A devastação de vidas, valores, procedimentos e imagem não sensibiliza o chefe da nação. Ou melhor, não parece sensibilizar a ponto de ele perceber a relação direta entre o terreno daninho que cultiva em torno de si e a possibilidade de realizar seu prioritário plano de se reeleger para mais um mandato. Portanto, a depender dele na essência não se modifica.
A questão é que as coisas independem, as circunstâncias não necessariamente obedecem à vontade do rei, do presidente e às vezes nem se curvam às ordens dos ditadores. Por mais que as recentes pesquisas mostrem um aumento significativo de sua reprovação como governante, Bolsonaro ainda não deu sinais claros de que compreende o tamanho do buraco no qual entra cada vez mais fundo e segue achando que a resistência de 30% de adoradores basta para lhe assegurar vaga no segundo turno das eleições de 2022.
Muita gente colabora com essa percepção ao fazer dessa constatação um mantra. O.k., a força do poder é imensa e ainda não temos desenhado o quadro do antagonismo eleitoral capaz de ameaçar o acesso do presidente à reta final do pleito. São duas condições objetivas incontestáveis, mas a preço de hoje. Ou quase isso, porque, ao navegar nas águas do exagero, o presidente derrapa nelas e reduz o próprio valor.
Vai formando um tal ambiente de desagrado, vai colecionando tal sorte de atritos que aquela mesma força pode se materializar em sentido contrário atuando para fragilizar seu poder. Quanto mais se pode, mais é preciso ter cuidado para não ultrapassar limites. Seja da institucionalidade ou da paciência humana. Se Bolsonaro abandonar o viés persecutório e olhar em volta, verá o tamanho do passivo de prejuízos que contratou.
Não é por obra do alheio que a maioria dos governadores se posiciona contra seus atos e palavras, não havendo um só que se poste ao seu lado. E isso a despeito da dependência dos estados em relação ao governo federal. É uma atmosfera de autonomia política fadada a repercutir no processo eleitoral.
No mundo jurídico, salvo exceções pautadas por interesses imediatos, o presidente da República não tem exatamente recebido acolhimento.
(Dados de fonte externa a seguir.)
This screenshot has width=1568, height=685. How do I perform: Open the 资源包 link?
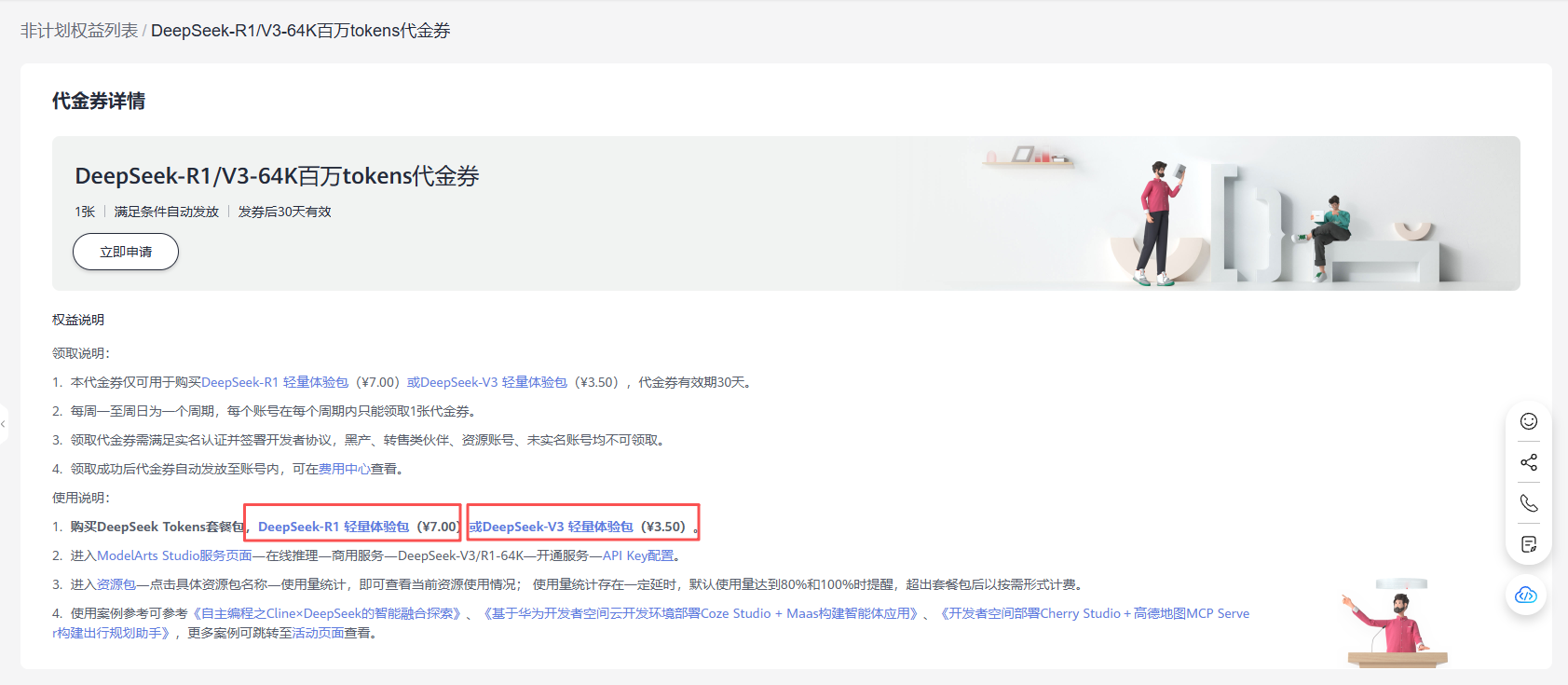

O Supremo Tribunal Federal o enfrenta e mostra com quantos paus se faz uma canoa onde não cabe a convocação de um cabo e um soldado para resolver os problemas.
O empresariado fica ali com receio de retaliações, mas obviamente no aguardo de uma alternativa que livre o setor de ser empurrado para a renovação do contrato de aluguel com o liberalismo de Paulo Guedes. Havendo chance, esse pessoal pula fora.
O universo político dá sempre o seu jeito na direção de melhores ventos. Bolsonaro conseguirá produzir o favoritismo necessário para repetir a atração de 2018? Nunca se sabe. De repente, aos 66 anos de idade e premido pela urgência, poderá até se reinventar como pessoa, mas é improvável.
Hoje o que se tem nessa seara é a inusitada situação de o presidente da República ter visto a eleição de seus preferidos às presidências da Câmara e do Senado sem ter podido mantê-los como aliados na saga da negação. Ambos têm um mês e pouco nos cargos e até agora no que é importante, o manejo da pandemia, não fizeram um gesto nem disseram uma palavra de respaldo às atitudes do presidente.
E aqui chegamos ao eleitorado, de quem Jair Bolsonaro tanto precisará em 2022 e com quem cometeu seu maior erro de cálculo ao considerar como uma ofensa pessoal a luta pela vida e o medo da infecção. Privilegiou o nicho que segue suas diretrizes e menosprezou o anseio da maioria por medidas de salvação.
Agora, com a troca de guarda no ministério e adaptação do discurso a uma fase de mediana aceitação da realidade, corre atrás desse público na esperança de que seja agraciado com um lapso coletivo de memória.
Mas, conforme decidiu recentemente o STF, o direito ao esquecimento “é incompatível com a Constituição, assim entendido como o poder de obstar, em razão da passagem do tempo”, fatos já registrados na história.